Closed Bug 891424 Opened 7 years ago Closed 7 years ago

Modifying XUL panel while open causes the browser to hide

Categories

(Core :: Widget: Cocoa, defect, critical)

x86
macOS
defect
Not set
critical

Tracking

()

VERIFIED FIXED
mozilla25
Tracking Status
firefox23 + verified
firefox24 + verified
firefox25 + verified

People

(Reporter: mkaply, Assigned: tnikkel)

References

Details

(Keywords: regression)

Attachments

(2 files, 1 obsolete file)

After the landing of bug 869151, our add-on popup panel doesn't work properly.

As the panel gets changed by typing in the autocomplete, the browser suddenly goes away although the panel still is displayed.

https://addons.mozilla.org/en-US/firefox/addon/webde-mailcheck/
Blocks: 869151
To avoid duplicating work, this has been regressed down to a single day's changesets or specifically to bug 869151?
Here's a video of the problem.

www.youtube.com/watch?v=ZhXNz81-Q1g

Single day's changesets. It's between:

2013-05-09-03-10-47-mozilla-central
and
2013-05-10-04-16-06-mozilla-central

I'll go through the chnagesets and see if there is anything else.
I'd bet this is related to bug 886317 on the UX branch.
I have verified that when I back out the patch from 869151, I go back to the "can't close xul popups" behavior, and I don't get any of the disappearing browser problem on typing.
Attached patch patch (obsolete) — Splinter Review
Awesome, thank you Michael. This patch will probably fix it. It backs out bug 869151 and fixes it in a different, safer, way. It would be great if you could confirm that.
Assignee: nobody → tnikkel
Attachment #772806 - Flags: review?(smichaud)
I can confirm that the patch fixes the original problem (unable to close the XUL panel) and doesn't cause the new problem I was seeing.
Great, thank you.
No, thank you for the patch.

I'm really curious how this was able to go undetected for so long though...
Me too. I specifically monitored new bug reports after the original patch landed to try to catch any possible regressions as soon as possible.
Comment on attachment 772806 [details] [diff] [review]
patch

Looks fine to me.

+  // nsBaseWidget::Destroy get removes us from GetParent(), but we don't
+  // implement GetParent so we remove from our parent here.
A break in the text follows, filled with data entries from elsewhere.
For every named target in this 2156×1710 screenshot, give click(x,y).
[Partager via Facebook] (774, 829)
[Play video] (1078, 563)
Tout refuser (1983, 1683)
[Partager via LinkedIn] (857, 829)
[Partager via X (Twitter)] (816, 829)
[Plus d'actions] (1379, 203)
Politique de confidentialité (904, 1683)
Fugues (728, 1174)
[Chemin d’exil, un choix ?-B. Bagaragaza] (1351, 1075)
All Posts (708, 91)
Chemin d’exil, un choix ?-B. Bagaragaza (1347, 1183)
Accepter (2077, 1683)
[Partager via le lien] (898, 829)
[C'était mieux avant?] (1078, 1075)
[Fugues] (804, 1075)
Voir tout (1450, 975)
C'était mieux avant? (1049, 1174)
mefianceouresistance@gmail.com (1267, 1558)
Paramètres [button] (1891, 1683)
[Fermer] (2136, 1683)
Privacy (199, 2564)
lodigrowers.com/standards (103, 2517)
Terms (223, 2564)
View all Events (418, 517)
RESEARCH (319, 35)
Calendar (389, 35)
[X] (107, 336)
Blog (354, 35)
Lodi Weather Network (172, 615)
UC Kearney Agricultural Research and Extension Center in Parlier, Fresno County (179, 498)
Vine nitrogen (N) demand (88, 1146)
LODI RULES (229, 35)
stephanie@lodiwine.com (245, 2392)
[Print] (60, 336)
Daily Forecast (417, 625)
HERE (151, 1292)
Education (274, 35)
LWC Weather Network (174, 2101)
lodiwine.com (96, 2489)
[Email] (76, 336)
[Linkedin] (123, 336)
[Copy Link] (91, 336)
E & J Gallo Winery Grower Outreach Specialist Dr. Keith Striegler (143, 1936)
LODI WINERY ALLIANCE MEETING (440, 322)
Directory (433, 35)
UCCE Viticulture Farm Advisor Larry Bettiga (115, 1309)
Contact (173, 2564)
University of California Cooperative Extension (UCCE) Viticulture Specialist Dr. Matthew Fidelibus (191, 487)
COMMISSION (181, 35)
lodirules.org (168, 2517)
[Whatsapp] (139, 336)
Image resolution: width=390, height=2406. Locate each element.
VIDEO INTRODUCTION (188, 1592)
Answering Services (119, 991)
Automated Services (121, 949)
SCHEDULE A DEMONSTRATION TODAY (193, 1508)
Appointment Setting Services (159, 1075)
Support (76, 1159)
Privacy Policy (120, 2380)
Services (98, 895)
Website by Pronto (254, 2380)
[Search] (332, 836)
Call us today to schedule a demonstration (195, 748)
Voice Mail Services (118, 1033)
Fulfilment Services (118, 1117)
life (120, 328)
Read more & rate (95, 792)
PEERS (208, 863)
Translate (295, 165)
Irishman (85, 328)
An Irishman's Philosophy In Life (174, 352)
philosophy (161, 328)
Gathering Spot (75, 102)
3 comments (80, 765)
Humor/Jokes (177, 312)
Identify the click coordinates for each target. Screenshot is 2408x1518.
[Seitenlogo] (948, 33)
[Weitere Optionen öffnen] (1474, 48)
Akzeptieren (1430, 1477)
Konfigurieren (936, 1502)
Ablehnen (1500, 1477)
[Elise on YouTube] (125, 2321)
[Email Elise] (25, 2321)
This comment is a bit garbled, though.  How about something like this:

"nsBaseWidget::Destroy() calls GetParent()->RemoveChild(this).  But we don't implement GetParent(), so we need to do the equivalent here."
Attachment #772806 - Flags: review?(smichaud) → review+
Thanks, that a much better comment. I wrote it quickly and forgot to improve it later.
It's utterly bizarre that implementing nsCocoaWindow::GetParent() caused/triggered this bug.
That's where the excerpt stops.